Hi all,
I’ve been looking at the ADSR class and I’m hoping somebody could help me out a bit here. I managed to reproduce my issue on the JUCE tutorials, so I am going to use that as a reference.
As a first experiment, I tried making use of ADSR in the Build a MIDI synthesiser tutorial and things work as expected there.

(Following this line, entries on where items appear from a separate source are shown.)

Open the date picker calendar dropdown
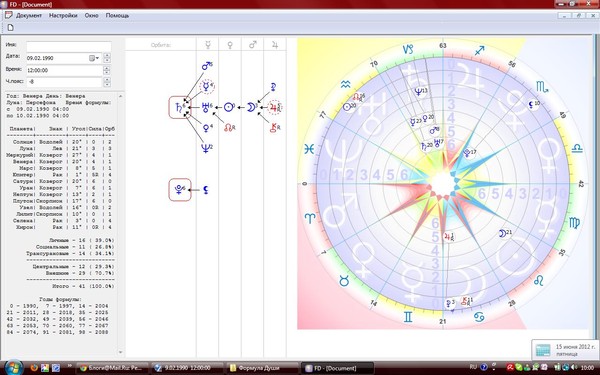Image resolution: width=600 pixels, height=375 pixels. coord(94,58)
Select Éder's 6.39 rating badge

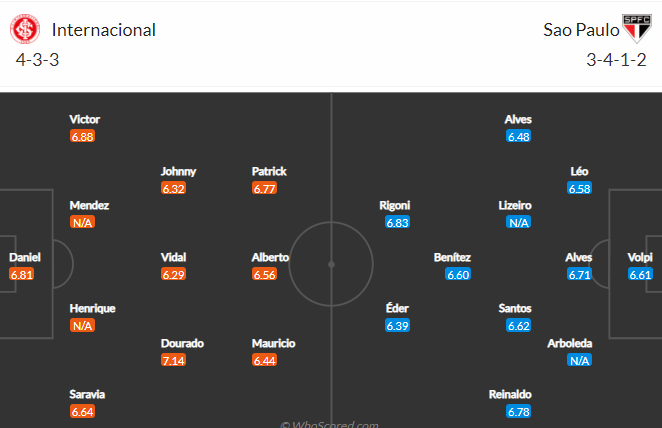(397, 325)
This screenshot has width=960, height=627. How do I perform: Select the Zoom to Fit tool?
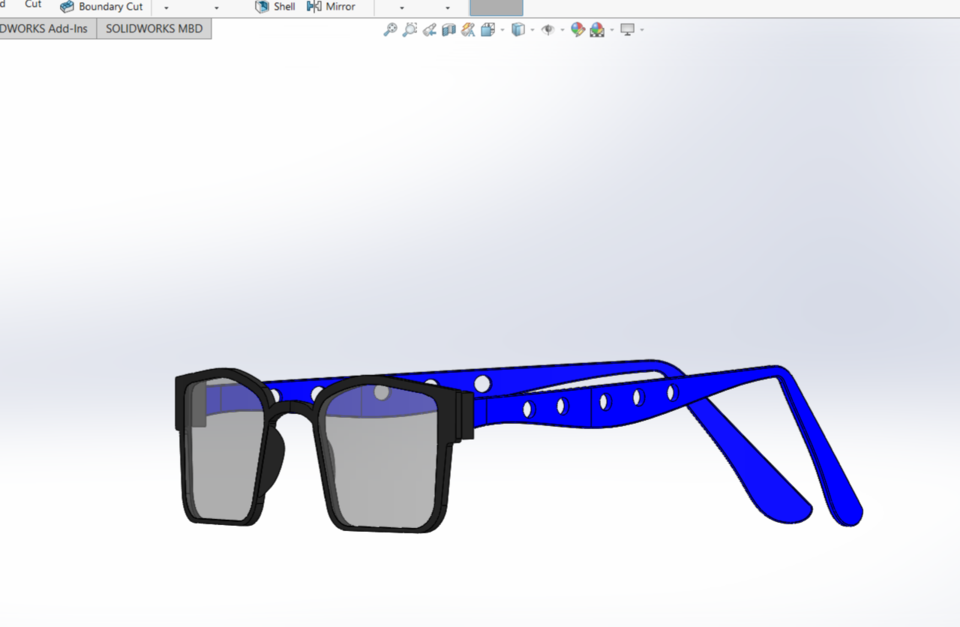389,30
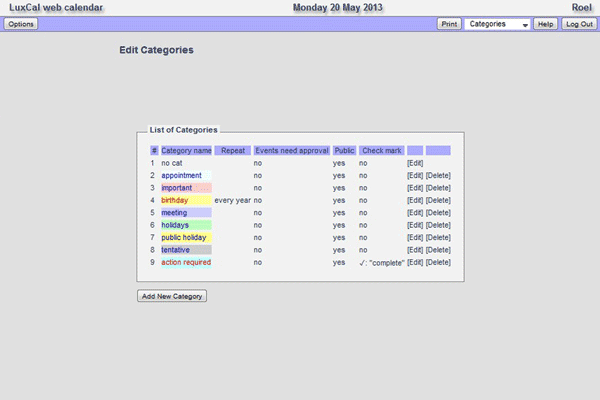Delete the appointment category
600x400 pixels.
(x=438, y=175)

What I’ve done is basically to call noteOn()
and noteOff()
from noteStarted
and noteStopped
respectively and then just to add the following inside of my renderNextBlock
:
// ...
auto currentAmpEnv = m_empEnv.getNextSample();
auto currentSample = (float) (std::sin (currentAngle) * (level * currentAmpEnv));
// ...
Now, as a next example, I try using ADSR on the Introduction to DSP tutorial, which is also a simple synth but uses the juce::dsp
classes and also encourages to compute modulation not at each sample, but rather at each group/block of samples (whose size can be finetuned). Here I experience some audio glitches.
Following the style of the example, my code looks like this:
void renderNextBlock (AudioBuffer<float>& outputBuffer, int startSample, int numSamples) override
{
// ...
for (size_t pos = 0; pos < numSamples;)
{
// ...
processorChain.process(context);
pos += max;
lfoUpdateCounter -= max;
if (lfoUpdateCounter == 0)
{
lfoUpdateCounter = lfoUpdateRate;
float ampEnvOut = m_ampEnv.getNextSample();
processorChain.get<osc1Index>().setLevel(ampEnvOut);
}
}
// ...
}
This gives me audible glitches in the very first milliseconds of the attack stage.
After several experiments I figured that the problem becomes much worst as I increase the value of lfoUpdateRate
: say, if I keep it to 10
the problem is barely noticeable; with 100
it gets worst etc. If I set it to 1
it goes almost away i.e. there’s no more “distortion”, but still there’s a very small click at the very beginning of the attack (that is not there in the first “naive” example).
Now, my understanding is that in the first tutorial we go through each sample in the buffer and apply the envelope directly while in the second tutorial we do not apply modulation at each sample but rather at each block of samples, as defined by lfoUpdateRate
; Setting lfoUpdateRate
to 1
should make it equivalent to the first example.
There are some things I do not understand here:
-
why do I get those glitches at all in the second example? I am aware of the concepts of “audio rate” vs “control rate” and I think that indeed I do not want to compute the envelope for each sample, so setting
lfoUpdateRate
to1
is not the solution. But what is happening here? Do I need perhaps some kind of “smoothing”? -
when I set
lfoUpdateRate
to1
, it is my understanding that the two examples should be equivalent (i.e. modulation is computed and applied for each sample). But why in the second example there’s still a little click while there’s none in the first?
Thanks in advance and please do let me know if I need to post more info!